Work instructions: Scan the records for the string "blue", then copy each line that has it.

- - -

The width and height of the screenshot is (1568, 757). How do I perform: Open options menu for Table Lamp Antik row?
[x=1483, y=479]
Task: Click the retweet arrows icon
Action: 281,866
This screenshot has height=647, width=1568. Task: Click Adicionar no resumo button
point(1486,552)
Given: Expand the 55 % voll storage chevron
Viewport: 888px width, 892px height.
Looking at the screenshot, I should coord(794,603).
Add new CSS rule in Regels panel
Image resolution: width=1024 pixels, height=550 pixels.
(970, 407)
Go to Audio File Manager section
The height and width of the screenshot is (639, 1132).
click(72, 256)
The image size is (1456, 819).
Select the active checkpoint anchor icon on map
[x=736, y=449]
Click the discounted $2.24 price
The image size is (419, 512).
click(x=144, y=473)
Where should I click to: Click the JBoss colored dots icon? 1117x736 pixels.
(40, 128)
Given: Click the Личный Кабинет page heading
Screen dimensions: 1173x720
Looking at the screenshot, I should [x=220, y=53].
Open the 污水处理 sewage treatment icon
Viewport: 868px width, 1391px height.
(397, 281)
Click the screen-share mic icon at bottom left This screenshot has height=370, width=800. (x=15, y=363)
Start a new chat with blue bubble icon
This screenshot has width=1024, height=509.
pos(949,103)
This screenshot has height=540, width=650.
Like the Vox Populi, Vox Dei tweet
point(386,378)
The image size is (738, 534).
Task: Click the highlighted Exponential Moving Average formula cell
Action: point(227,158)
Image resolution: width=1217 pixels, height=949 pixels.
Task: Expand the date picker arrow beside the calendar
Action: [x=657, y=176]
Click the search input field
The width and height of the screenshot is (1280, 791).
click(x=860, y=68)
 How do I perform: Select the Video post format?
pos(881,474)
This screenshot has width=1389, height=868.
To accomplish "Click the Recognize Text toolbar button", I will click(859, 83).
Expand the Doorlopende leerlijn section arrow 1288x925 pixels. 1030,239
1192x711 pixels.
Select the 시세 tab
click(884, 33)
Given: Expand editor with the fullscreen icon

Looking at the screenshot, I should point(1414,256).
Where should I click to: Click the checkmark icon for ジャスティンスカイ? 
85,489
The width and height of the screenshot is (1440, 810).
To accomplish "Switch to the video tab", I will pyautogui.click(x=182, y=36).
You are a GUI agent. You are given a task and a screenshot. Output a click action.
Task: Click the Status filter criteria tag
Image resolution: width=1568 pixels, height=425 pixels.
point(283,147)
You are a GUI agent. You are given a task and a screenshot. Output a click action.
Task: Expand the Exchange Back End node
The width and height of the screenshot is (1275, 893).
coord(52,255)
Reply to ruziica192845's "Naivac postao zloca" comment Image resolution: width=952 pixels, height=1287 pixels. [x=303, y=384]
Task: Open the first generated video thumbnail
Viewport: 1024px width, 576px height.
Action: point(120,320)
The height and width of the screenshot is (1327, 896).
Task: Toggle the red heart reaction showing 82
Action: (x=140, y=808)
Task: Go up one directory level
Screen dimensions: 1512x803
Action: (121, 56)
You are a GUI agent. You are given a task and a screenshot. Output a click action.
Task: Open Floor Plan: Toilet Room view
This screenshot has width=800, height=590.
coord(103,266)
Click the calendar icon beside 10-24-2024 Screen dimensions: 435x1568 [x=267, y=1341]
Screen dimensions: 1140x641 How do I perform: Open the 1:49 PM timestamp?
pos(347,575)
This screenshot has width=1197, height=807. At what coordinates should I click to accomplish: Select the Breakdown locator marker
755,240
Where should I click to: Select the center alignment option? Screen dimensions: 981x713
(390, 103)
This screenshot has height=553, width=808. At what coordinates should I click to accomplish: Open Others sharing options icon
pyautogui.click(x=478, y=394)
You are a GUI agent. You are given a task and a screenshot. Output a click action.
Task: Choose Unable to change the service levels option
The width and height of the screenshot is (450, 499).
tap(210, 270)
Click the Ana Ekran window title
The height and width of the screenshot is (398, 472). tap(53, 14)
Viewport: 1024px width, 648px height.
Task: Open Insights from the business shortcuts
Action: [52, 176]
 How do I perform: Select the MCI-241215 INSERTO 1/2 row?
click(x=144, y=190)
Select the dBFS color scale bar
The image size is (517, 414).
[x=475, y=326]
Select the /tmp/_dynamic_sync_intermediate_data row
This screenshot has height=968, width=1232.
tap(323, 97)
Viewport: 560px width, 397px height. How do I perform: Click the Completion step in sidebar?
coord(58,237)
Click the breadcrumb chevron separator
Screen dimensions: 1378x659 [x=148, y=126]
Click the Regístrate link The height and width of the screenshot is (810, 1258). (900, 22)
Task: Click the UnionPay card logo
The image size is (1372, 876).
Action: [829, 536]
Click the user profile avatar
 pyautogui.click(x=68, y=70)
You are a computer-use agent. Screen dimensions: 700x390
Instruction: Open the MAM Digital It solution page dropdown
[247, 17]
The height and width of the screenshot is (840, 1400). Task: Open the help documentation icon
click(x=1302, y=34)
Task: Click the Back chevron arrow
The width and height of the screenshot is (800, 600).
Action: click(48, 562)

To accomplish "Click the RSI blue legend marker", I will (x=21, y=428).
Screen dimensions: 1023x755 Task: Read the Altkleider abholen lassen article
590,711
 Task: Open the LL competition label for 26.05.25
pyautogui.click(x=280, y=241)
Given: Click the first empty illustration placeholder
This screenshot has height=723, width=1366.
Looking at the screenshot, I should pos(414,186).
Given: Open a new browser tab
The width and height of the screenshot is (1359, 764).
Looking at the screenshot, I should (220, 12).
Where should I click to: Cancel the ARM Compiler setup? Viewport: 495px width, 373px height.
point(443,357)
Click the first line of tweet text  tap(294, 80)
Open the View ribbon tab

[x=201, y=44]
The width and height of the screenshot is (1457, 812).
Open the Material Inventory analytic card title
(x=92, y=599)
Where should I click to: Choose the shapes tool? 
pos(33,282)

- - -

Completed task:
Start a new chat with blue bubble icon
To accomplish "Click the RSI blue legend marker", I will (x=21, y=428).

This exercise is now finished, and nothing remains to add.